A Visit to Bellingham, Washington, the Mayor’s Homeland. garlic fries at Melvin HeidiTown.com
Behold, crack fries! 🙂

Our breakfasts in Bellingham were the most nostalgic. We hit up Diamond Jim’s Grill and while they are in a different location than when we lived in Bellingham, they still serve up yummy diner food, and it’s only a block from Heliotrope. We also breakfasted at Old Town Cafe which is even more delicious than I remember probably because they are sourcing nearly everything on the menu as locally as possible.

A Visit to Bellingham, Washington, the Mayor’s Homeland. Old Town Cafe HeidiTown.com

Ryan was sad to see that his favorite breakfast place, Bayside Cafe at the marina, is no longer in business and has been replaced with a trendy restaurant called The Loft. We’ve got The Loft on our list to try next time we visit Bellingham because the location is spectacular.

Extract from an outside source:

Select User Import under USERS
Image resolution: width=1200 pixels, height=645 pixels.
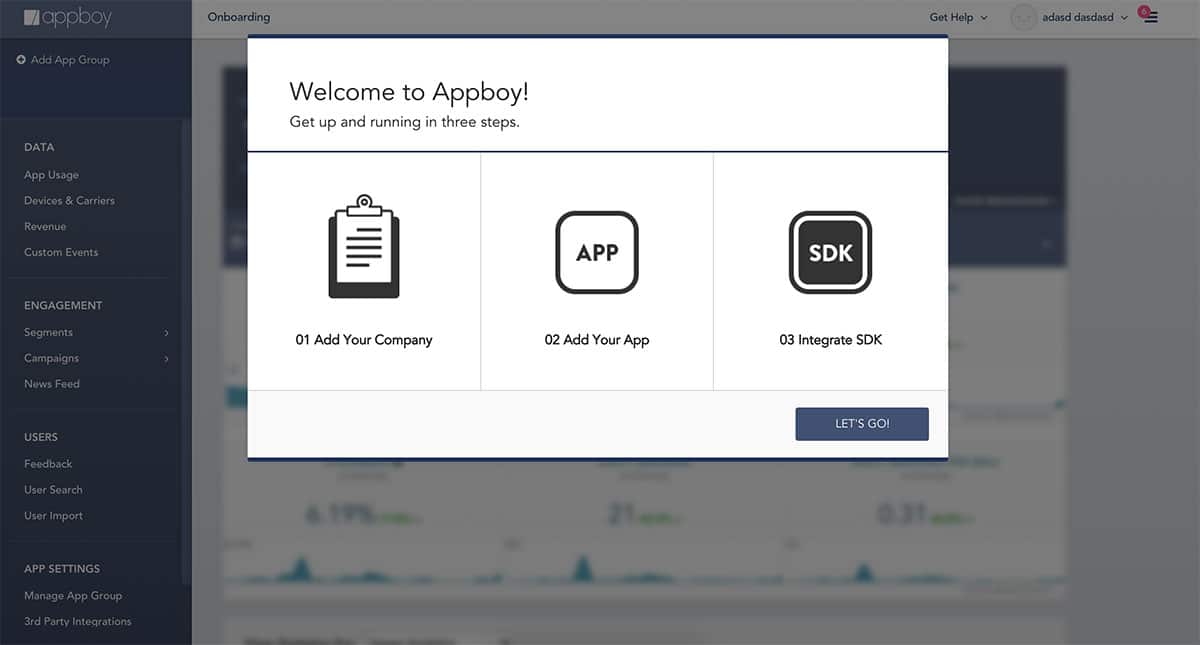52,515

A Visit to Bellingham, Washington, the Mayor’s Homeland. Boardwalk HeidiTown.com
I’d recommend packing comfortable shoes and walking from downtown Bellingham to the Fairhaven District. Or rent a bike!

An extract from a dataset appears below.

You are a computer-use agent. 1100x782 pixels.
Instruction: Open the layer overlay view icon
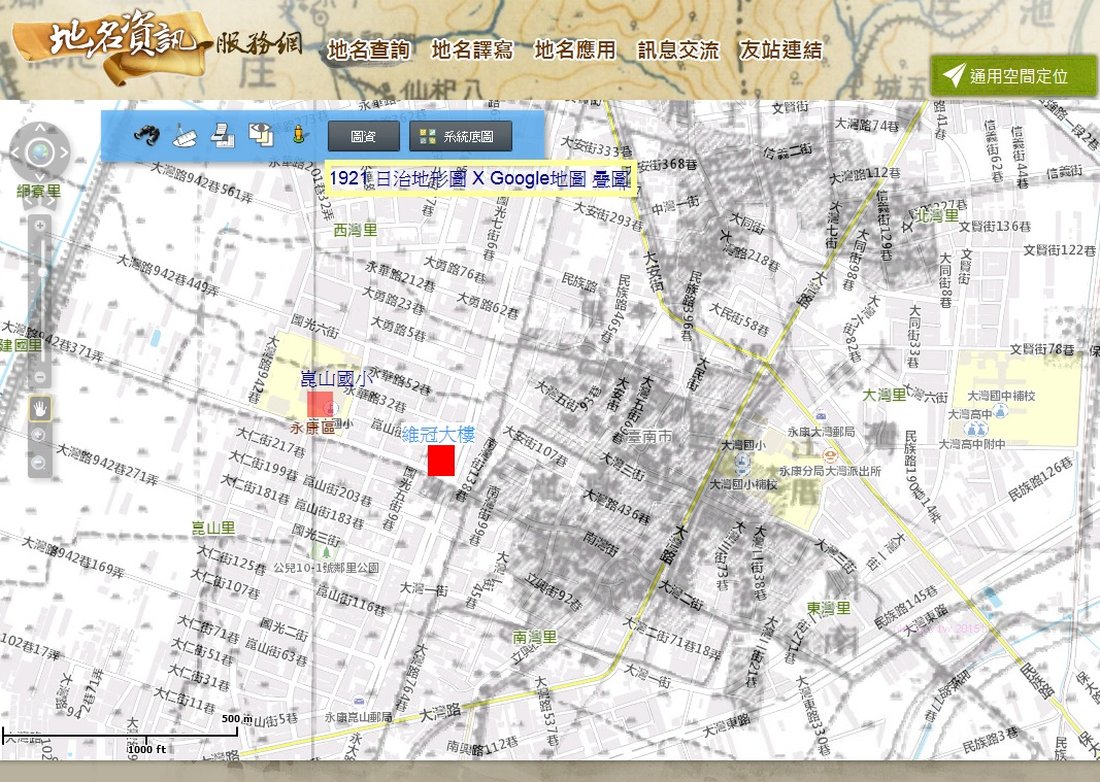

I’ve greatly exceeded the recommended number of words for a blog post, but it was worth it because I wanted to tell you all the wonderful things about my old college stomping grounds.

Start planning your Bellingham getaway by visiting Bellingham.org.

Thank you to Visit Bellingham for hosting us at Heliotrope Hotel.


  1. Boycott Melvin Brewing. Check The Seattle Times. They support sexual harrassers.


  2. Great writeup of Bellingham, and as a former Coloradan, I appreciated your perspective and will continue to follow your column! A couple updates on the beer scene… IMHO Structures makes the best beers in town, and sours are popping up more in the local breweries. Aslan’s second location is home to their sour and barrel aging projects, which are fantastic and (I believe) superior to their normal lineup. Also, North Fork is a must for sours. It’s in Deming, but worth the drive. Finally, I must say that Garden Path Fermentation is producing their own an absolute must stop for those interesting in atypical and interesting ales and brewing methods. Twin Sisters Brewing/Bellingham Beer Garden is a giant new destination near Kulshan, definitely worth a visit. Oh, and the Melvin incident referenced above was obnoxious but overblown, but I’m sorry- the coordinated overreaction was in many ways worse. They’ve since instituted a lot of changes, and the beer is still great.

    Anyway, keep up the good work. Cheers!


    1. Thanks for stopping by HeidiTown, David. GREAT beer insight. I was well aware of the Melvin controversy as it made all kinds of news in CO. All I can say is damn, that Jackson location makes amazing hamburgers! LOL True story.